EthicsLab 1st Anniversary
International Conference
Yaoundé, Cameroon March 17-18, 2020
The Corporate Responsibility to Respect Human Rights in Africa
The discourse on corporate accountability for human rights violations has been shaped to a great extent by the United Nations Guiding Principles on Business and Human Rights (UNGPs), resulting from the work of John Ruggie, the UN Secretary-General’s Special Representative for Business and Human Rights. The UNGPs were endorsed by the UN Human Rights Council in June 2011 and rest on three pillars: the State duty to protect against human rights violations; the corporate responsibility to respect human rights in their operations; and greater access by victims to effective remedy, both judicial and non-judicial, for human rights violations.
The focus of this conference is the second pillar i.e. the corporate responsibility to respect human rights. While this pillar is increasingly scrutinized, it is mostly done in Western academic contexts. An African perspective on what this second pillar means and entails is lacking despite the continent being the breeding ground for many human rights atrocities attributed to corporations. This conference engages with African intellectual traditions, experiences and expectations, and explores the potential of such African contribution to the business and human rights debate. In this respect, we expect to explore at least four avenues:
1) Foundations: What are the foundations of a corporate responsibility to respect human rights? We expect to debate the notion of respect itself, how non-Western and particularly African conceptions of respect may help develop a ‘beyond do no harm’ approach to respect, and what such approach means for the realization of socio-economic rights in Africa.
2) Policy: What are the advantages and drawbacks of human rights due diligence as an instrument or proxy for the corporate responsibility to respect? Our focus here will be on how the specific conflict and poor-resource-setting context of Africa may help shape policies, both at the business and state levels.
3) Law: What are the implications of mandating respect for human rights in both domestic and international law, and how doing so help transcend the current weaknesses of the domestic legal framework of many African countries?
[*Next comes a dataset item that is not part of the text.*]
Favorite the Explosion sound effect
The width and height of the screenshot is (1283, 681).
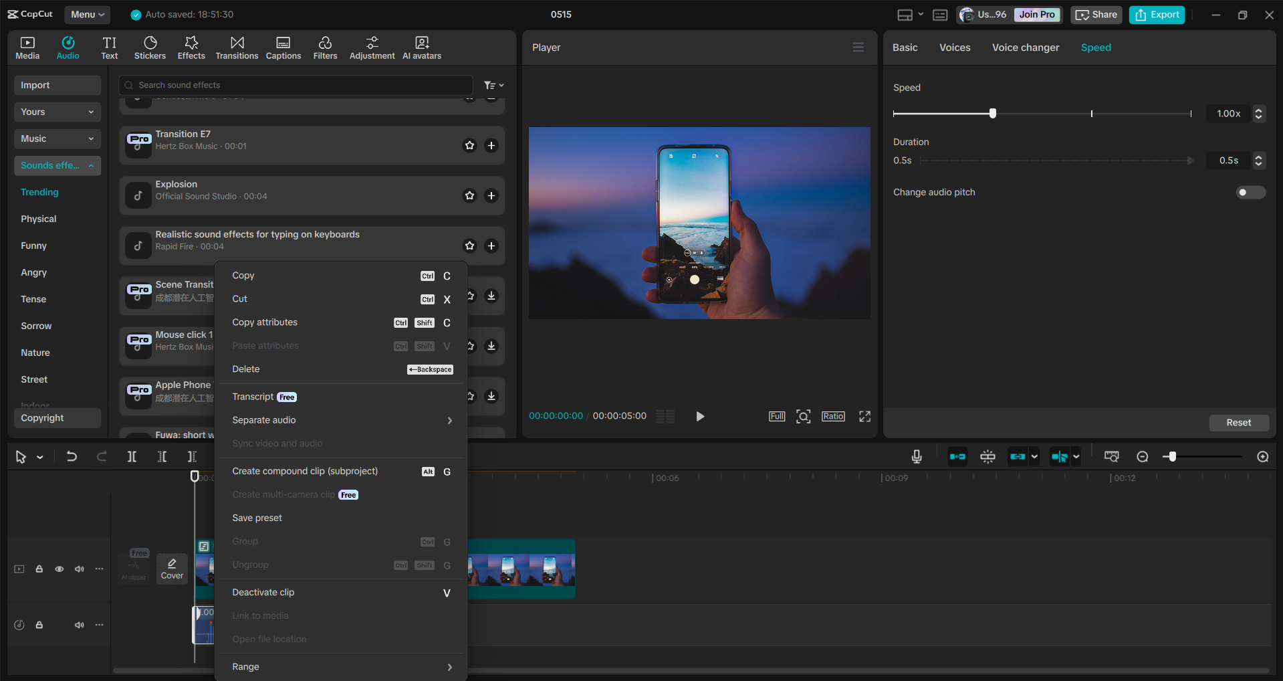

Given the fragility of political institutions in many African states and the absence of a legal framework regarding business and human rights, we question the instrumentality of building a more robust legal framework beyond the soft law approach advocated by Ruggie in the UNGPs.
4) Ethics: What should managers and corporate executive do in the absence of Law and Policy? Our focus here will be to address the specific ethical obligations of local and multinational corporate executives and what is reasonable to expect from them when the regulatory pattern is lacking or very weak.
We call for proposals in any discipline that may help address these areas. Submission of proposals and abstracts (250 words maximum), in French or English, should be sent to Thierry Ngosso, Senior Research Fellow, Institute for Business Ethics, University of St.Gallen & Lecturer of Philosophy & Director of EthicsLab, UCAC (thierry.ngosso@unisg.ch); Florian Wettstein, Professor and Chair of Business Ethics, and Director of the Institute for Business Ethics, University of St. Gallen (florian.wettstein@unisg.ch) and Nien-hê Hsieh, Professor of Business Administration, Harvard Business School (nhsieh@hbs.edu) by September 30th, 2019. Selected proposals will be known by October 15th, and we expect full papers by January 31st, 2020. African-based scholars are particularly encouraged to apply. The conference organisers plan to award five conference grants to select African-based scholars, covering 3 days accommodation and a return flight to Yaoundé.
We are happy to count as confirmed keynote speakers:
Danwood Chirwa, University of Cape-Town, South Africa
Flaviana Charles, Business and Human Rights Tanzania, Tanzania
Jean Didier Boukoungou, Catholic University of Central Africa, Cameroon
Viviane Ondoa Biwole, University of Yaoundé II, Cameroon
This conference, which marks EthicsLab’s first anniversary, is co-organized by the Yaoundé Ethics and Public Policy Laboratory (Catholic University of Central Africa, Cameroon) and the Competence Center for African Research of the Institute for Business Ethics (University of St. Gallen, Switzerland).